Però chiedo a chi ha responsabilità politiche, non solo di darmi una pacca sulle spalle. Ma di passare all’azione. E lo chiedo non soltanto per me, ma lo chiedo per quei tanti amministratori e cittadini onesti che fanno il loro lavoro e che vorrebbero un servizio giustizia al servizio della comunità e non al servizio delle proprie carriere personali. È ora di dare un cambio, chiedo a chi ha responsabilità politica, e sono sicuro che tra questi ci sono persone che hanno la forza, il coraggio e l’onestà intellettuale per affrontare questa questione, di non fare finta di nulla e di non farla passare in secondo piano.

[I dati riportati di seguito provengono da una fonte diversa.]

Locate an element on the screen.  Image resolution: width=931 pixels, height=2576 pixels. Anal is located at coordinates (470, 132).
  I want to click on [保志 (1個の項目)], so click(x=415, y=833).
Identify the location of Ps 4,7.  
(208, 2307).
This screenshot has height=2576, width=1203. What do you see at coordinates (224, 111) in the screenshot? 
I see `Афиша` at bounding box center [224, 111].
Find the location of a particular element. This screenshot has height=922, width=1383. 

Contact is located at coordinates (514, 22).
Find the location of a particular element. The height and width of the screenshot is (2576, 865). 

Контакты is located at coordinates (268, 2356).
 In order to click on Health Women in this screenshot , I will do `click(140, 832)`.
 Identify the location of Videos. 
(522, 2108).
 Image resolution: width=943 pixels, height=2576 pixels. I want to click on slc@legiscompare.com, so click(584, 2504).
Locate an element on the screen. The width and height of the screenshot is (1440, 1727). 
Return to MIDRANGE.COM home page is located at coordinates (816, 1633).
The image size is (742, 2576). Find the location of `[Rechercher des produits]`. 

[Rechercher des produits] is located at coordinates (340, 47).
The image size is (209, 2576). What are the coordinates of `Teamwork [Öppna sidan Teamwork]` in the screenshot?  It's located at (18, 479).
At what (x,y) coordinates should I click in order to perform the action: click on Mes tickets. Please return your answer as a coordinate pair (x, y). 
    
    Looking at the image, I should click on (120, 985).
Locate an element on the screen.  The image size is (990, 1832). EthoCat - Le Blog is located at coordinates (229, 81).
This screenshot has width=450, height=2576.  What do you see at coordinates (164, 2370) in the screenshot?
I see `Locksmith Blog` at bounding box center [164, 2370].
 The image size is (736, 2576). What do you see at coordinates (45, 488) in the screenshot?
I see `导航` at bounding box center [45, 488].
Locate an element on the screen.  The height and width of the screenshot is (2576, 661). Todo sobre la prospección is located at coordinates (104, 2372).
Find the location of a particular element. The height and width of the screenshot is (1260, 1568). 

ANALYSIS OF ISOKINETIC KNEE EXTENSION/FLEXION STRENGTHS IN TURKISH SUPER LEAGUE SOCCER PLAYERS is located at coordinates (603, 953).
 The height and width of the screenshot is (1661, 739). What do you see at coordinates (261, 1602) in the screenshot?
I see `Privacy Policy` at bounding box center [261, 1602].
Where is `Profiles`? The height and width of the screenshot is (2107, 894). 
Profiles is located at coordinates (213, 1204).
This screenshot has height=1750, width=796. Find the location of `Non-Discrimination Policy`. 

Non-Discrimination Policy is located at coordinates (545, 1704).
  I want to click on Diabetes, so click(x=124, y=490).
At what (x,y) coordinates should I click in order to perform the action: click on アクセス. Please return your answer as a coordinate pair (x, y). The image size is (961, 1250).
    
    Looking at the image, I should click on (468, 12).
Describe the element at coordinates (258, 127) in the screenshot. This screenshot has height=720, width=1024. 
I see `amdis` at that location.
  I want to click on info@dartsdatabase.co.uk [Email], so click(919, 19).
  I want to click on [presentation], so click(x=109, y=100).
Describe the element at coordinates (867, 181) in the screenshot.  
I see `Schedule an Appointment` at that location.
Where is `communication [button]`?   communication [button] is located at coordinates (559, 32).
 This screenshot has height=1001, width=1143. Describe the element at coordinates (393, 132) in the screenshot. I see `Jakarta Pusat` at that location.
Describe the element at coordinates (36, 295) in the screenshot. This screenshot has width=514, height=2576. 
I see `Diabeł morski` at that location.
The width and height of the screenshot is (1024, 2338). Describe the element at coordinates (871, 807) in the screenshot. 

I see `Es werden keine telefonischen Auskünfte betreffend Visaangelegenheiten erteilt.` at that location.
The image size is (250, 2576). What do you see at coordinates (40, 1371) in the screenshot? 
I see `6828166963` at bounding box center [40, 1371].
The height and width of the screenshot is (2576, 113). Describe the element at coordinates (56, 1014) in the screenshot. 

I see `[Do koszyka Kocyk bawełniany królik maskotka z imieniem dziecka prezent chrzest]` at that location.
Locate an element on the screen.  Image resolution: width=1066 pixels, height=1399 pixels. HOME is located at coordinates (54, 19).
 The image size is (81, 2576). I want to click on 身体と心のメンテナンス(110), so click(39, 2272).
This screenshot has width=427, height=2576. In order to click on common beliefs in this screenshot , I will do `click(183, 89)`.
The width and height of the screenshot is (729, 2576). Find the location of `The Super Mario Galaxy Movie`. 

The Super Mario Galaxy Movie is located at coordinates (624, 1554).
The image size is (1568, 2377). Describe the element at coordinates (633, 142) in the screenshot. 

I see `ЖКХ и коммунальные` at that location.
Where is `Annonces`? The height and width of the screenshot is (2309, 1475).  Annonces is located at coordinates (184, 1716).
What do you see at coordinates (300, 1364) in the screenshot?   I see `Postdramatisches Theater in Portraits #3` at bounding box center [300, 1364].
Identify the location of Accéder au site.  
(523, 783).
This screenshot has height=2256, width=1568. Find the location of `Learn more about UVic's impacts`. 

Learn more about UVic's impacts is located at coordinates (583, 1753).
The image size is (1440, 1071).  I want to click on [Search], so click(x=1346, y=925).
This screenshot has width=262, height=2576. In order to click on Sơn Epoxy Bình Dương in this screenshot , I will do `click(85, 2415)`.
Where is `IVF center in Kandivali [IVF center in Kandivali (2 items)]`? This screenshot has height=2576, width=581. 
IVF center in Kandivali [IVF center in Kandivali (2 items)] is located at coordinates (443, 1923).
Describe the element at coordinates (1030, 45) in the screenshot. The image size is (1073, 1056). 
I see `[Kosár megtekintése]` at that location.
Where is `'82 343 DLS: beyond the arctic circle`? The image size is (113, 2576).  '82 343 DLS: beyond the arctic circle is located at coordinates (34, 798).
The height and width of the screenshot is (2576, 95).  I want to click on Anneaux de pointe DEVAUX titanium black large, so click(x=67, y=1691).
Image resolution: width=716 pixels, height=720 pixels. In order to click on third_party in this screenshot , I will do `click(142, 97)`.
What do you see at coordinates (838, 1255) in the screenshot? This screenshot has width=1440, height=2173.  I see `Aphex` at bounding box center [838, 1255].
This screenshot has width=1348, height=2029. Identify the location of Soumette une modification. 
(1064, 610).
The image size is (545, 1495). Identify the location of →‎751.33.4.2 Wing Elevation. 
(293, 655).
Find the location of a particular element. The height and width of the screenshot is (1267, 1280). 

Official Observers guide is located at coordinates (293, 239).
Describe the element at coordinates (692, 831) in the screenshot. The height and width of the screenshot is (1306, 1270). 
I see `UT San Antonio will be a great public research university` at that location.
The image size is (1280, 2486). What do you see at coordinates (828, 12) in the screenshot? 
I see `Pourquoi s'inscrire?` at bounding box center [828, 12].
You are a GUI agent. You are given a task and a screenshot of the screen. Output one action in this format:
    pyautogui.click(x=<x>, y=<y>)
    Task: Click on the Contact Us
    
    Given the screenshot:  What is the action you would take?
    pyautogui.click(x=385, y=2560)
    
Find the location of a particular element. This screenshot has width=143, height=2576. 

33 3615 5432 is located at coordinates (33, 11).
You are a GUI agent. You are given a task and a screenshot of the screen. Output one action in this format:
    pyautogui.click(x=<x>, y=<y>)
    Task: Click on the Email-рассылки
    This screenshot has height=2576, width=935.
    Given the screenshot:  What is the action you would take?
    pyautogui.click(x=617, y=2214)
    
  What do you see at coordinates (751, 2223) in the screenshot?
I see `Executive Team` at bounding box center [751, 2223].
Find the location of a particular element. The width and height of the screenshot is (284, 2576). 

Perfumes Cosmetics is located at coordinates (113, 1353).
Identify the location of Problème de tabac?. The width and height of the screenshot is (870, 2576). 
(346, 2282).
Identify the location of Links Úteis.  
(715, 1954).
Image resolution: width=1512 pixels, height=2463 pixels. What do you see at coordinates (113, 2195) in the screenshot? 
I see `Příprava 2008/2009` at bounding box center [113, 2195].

Io dal mio canto continuerò a difendermi con rispetto nel processo cercando di portare le mie e le nostre ragioni, di persone che hanno lavorato con spirito di grande servizio a favore della propria comunità. Devo e dovremo aspettare ancora del tempo per avere la verità giudiziaria. Però la verità storica, questi fatti per me hanno sei anni, credo che si sia affermata. Nella mia città, nella mia comunità, nelle persone che mi è capitato in questi anni di incontrare, anche tanti che non conoscevo precedentemente, a moltissimi è sembrato un calvario assurdo di insensatezza di pene afflittive, detenzione preventiva, un clamore mediatico che è stato generato anche da parti assolutamente esogene alla mia e alla nostra volontà. Continuerò fermamente a ricercare la giustizia anche nelle aule di tribunale, consapevole di aver fatto l’interesse della comunità che al tempo rappresentavo e ringraziando tutte le persone che mi sono state vicine in questi anni e che anche in questo momento mi stanno mandando segnali di affetto e vicinanza, ringraziando i miei familiari e anche i miei avvocati, in particolare Adriano Raffaelli e Pietro Gabriele Roveda. Continueremo questa lotta di giustizia e spero che la luce prevalga sulle troppe tenebre che questo processo ha visto».